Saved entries
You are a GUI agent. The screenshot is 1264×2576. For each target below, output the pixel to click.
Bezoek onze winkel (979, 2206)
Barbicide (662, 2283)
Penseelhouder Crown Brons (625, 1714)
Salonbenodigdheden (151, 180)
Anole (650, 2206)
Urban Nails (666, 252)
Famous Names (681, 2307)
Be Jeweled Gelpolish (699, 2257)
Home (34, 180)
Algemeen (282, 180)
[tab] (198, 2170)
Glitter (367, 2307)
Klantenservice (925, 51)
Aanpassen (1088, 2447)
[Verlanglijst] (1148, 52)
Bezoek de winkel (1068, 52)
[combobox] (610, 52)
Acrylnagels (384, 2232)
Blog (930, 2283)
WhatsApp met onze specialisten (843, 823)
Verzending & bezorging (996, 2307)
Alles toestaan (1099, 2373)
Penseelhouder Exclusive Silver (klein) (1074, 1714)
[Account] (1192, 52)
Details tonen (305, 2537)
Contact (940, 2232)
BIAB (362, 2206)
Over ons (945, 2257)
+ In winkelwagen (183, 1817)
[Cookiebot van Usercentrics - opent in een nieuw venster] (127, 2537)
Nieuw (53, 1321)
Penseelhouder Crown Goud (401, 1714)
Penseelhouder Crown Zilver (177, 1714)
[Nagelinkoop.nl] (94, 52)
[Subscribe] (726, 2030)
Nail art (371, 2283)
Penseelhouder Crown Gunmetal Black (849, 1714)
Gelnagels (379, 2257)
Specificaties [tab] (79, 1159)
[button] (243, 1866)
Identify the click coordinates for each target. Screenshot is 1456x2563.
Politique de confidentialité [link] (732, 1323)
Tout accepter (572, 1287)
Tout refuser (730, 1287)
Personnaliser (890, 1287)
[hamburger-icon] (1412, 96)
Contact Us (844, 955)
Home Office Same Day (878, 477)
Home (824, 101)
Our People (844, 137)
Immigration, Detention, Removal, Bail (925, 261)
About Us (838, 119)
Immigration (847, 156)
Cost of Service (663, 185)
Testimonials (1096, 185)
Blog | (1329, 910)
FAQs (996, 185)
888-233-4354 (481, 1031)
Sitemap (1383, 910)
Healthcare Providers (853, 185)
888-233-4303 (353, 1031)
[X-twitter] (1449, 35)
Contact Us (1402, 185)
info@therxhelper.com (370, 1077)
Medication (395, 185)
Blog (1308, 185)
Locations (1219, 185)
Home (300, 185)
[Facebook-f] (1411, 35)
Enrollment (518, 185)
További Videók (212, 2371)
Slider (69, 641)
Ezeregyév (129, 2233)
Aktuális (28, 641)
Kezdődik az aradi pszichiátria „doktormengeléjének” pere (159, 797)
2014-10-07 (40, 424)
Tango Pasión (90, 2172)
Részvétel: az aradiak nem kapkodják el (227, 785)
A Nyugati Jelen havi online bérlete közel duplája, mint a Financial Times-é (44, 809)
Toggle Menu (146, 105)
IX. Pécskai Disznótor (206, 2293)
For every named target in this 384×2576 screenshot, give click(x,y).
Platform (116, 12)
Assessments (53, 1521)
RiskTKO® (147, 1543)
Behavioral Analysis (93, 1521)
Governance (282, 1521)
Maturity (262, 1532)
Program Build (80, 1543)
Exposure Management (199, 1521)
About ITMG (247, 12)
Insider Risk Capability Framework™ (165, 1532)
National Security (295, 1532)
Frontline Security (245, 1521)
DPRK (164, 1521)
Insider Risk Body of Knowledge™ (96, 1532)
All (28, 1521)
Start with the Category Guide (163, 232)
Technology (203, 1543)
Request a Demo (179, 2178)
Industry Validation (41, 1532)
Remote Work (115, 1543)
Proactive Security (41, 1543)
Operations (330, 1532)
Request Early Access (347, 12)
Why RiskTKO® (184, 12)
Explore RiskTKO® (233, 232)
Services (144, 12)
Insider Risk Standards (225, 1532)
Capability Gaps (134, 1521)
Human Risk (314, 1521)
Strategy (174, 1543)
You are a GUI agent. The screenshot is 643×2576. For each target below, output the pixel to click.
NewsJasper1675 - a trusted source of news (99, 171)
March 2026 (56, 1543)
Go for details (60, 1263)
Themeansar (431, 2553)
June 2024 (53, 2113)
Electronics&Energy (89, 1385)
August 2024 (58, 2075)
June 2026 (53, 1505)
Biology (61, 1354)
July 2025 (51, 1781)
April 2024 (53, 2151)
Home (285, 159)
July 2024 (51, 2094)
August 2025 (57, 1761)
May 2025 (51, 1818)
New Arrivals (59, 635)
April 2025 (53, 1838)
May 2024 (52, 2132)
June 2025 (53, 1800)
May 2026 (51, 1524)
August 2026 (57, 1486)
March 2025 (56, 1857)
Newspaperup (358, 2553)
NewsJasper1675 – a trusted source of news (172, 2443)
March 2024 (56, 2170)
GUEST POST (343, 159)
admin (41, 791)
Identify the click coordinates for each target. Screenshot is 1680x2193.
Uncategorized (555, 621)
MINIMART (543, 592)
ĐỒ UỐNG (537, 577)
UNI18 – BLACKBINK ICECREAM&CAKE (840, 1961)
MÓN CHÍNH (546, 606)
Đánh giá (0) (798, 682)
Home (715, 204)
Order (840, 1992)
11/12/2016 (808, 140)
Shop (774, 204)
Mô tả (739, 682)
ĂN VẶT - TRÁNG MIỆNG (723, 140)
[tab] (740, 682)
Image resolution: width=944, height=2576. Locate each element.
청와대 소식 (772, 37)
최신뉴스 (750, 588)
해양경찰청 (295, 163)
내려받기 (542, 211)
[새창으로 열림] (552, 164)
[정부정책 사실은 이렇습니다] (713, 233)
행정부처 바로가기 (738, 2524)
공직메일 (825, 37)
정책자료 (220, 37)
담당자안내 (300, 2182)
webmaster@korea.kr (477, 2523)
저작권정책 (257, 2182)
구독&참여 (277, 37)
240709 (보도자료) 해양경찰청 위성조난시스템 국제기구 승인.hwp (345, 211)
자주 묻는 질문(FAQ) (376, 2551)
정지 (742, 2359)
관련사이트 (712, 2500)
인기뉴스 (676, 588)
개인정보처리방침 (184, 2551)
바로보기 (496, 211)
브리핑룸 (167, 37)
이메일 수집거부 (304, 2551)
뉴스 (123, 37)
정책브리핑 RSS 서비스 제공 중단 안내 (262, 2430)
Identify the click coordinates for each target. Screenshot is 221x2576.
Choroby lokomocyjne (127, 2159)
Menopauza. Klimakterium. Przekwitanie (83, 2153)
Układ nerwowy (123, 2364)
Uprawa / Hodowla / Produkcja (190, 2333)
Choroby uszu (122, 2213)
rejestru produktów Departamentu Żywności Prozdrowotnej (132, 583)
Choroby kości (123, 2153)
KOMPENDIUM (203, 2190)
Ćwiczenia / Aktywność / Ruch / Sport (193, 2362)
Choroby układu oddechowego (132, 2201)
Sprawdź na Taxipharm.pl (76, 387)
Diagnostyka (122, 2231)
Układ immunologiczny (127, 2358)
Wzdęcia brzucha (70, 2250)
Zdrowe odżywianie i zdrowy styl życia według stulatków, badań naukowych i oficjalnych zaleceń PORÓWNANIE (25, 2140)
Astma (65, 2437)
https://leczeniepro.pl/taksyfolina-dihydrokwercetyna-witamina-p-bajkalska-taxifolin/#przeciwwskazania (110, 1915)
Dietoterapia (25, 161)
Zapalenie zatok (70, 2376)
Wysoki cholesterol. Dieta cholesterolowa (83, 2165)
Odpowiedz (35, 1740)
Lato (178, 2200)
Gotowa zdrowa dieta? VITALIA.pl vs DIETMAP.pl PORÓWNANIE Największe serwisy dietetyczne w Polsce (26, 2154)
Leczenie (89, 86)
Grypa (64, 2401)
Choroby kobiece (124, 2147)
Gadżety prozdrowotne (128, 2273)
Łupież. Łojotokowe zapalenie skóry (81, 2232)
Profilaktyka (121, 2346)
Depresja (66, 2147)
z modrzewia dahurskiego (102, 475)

> **YOUR GOAL**:
Word for word, restate the lines of the data above that fall between the line holding "August 2026 (57, 1486)" and the line holding "개인정보처리방침 (184, 2551)", inclusive, and no other lines.

> **RESULT OF THIS EXERCISE**:
August 2026 (57, 1486)
March 2025 (56, 1857)
Newspaperup (358, 2553)
NewsJasper1675 – a trusted source of news (172, 2443)
March 2024 (56, 2170)
GUEST POST (343, 159)
admin (41, 791)
Identify the click coordinates for each target. Screenshot is 1680x2193.
Uncategorized (555, 621)
MINIMART (543, 592)
ĐỒ UỐNG (537, 577)
UNI18 – BLACKBINK ICECREAM&CAKE (840, 1961)
MÓN CHÍNH (546, 606)
Đánh giá (0) (798, 682)
Home (715, 204)
Order (840, 1992)
11/12/2016 (808, 140)
Shop (774, 204)
Mô tả (739, 682)
ĂN VẶT - TRÁNG MIỆNG (723, 140)
[tab] (740, 682)
Image resolution: width=944, height=2576. Locate each element.
청와대 소식 (772, 37)
최신뉴스 (750, 588)
해양경찰청 (295, 163)
내려받기 (542, 211)
[새창으로 열림] (552, 164)
[정부정책 사실은 이렇습니다] (713, 233)
행정부처 바로가기 (738, 2524)
공직메일 (825, 37)
정책자료 (220, 37)
담당자안내 (300, 2182)
webmaster@korea.kr (477, 2523)
저작권정책 (257, 2182)
구독&참여 (277, 37)
240709 (보도자료) 해양경찰청 위성조난시스템 국제기구 승인.hwp (345, 211)
자주 묻는 질문(FAQ) (376, 2551)
정지 (742, 2359)
관련사이트 (712, 2500)
인기뉴스 (676, 588)
개인정보처리방침 (184, 2551)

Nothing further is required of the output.